Ot ve saman fiyatları zirvede..

0

Artvin ve Ardahan’da kuraklık nedeniyle otlar büyümeyince besiciler, ot ve samana yöneldi. Hububatta rekolte düşük olunca saman üretimi düştü, fiyatlar zirve yaptı.

Besici, fiyatı iki kat artan ot ve samanı alamadı, satıcılar da satış yapamadı. Ardahan’a saman satmaya gelen Şanlıurfalı Cuma Altunpark, “Kurtarmıyor ne esnafı, ne fakiri, ne fukarayı, kimseyi kurtarmıyor yani kıtlık var.” dedi. Besiciler ile ot ve saman satıcılar, şöyle konuştular:

Erzurum’un Oltu ilçesinden Ardanuç’a ot satmaya gelen Fuat Yücel: “Kuraklık nedeniyle ota talep fazla. Aşırı derecede fiyatlar, kuraklıktan dolayı yüksek olduğu için satışlarda insanlar hem nakit yönüyle itiraz ediyorlar, bir de nakit olmadığı için pahalı geldiğini söylüyorlar. Biz de bunu, kuraklığın olduğunu insanlara anlatamıyoruz. Mardin’den, Diyarbakır’dan da sürekli saman geliyor ama talebi karşılamıyor. Karşılamadığı gibi de fiyatlar otomatikman yükseliyor. Yükseldiği zamanda tüketiciye aşırı derecede maliyetli bir şekilde yansıyor.”
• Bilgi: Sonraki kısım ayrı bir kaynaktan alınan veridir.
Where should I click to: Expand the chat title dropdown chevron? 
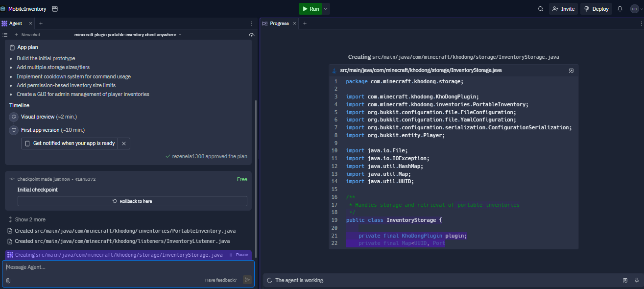pos(180,35)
Ardahan’a saman satmaya gelen Şanlıurfalı Cuma Altunpark: “Geçen sene samanı buraya 750 liraya satıyorduk. Bu sene bin 250-bin 300’e satıyoruz. Siverek’ten aldığımız saman 850-950 arasında değişiyor. Kuraklık, ot yok, millet perişan, para yok, saman alacak parası yok. Hayvanı satılmıyor, piyasa düşük, etin kilosu üç senedir, dört senedir daha 65 lira. Saman yüzde 100’ü buldu, hayvan fiyatı aynı, kurtarmıyor yani. Geçen sene 750 liraydı, iyiydi kurtarıyordu. Bu sene bu şekilde kurtarmıyor ne esnafı, ne fakiri, ne fukarayı, kimseyi kurtarmıyor yani kıtlık var.”
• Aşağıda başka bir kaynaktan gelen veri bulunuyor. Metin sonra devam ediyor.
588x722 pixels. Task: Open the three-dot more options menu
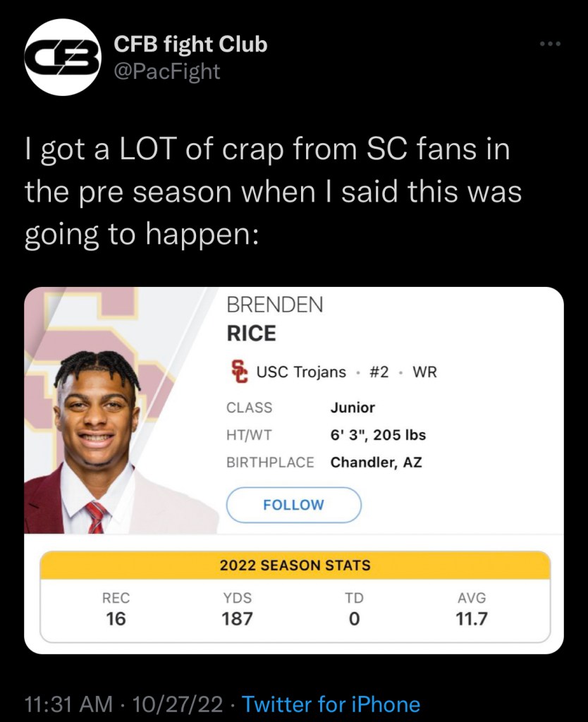pos(549,44)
Ardanuçlu besici Turgut Bingöl: “2600 rakımlı yayladan geldim hayvanlarıma ot alabilmek için. Elimdeki hayvanları satsam ot ve yem fiyatlarını karşılamıyor. Geçen seneki fiyatlara göre yüzde yüz artış. Bu durumda elimizdeki hayvanlar çıkacak ama kasap mı kesecek? Et para etmiyor. Ota zam, yeme zam, çobana zam, ete zam yok. Bundan dolayı artık bankalara borcumuz var. Ot yok, bundan böyle yağmaz ise bir ay sonra hayvanlarımız ot yemeye başlayacak onu da bulma imkanımız yok.”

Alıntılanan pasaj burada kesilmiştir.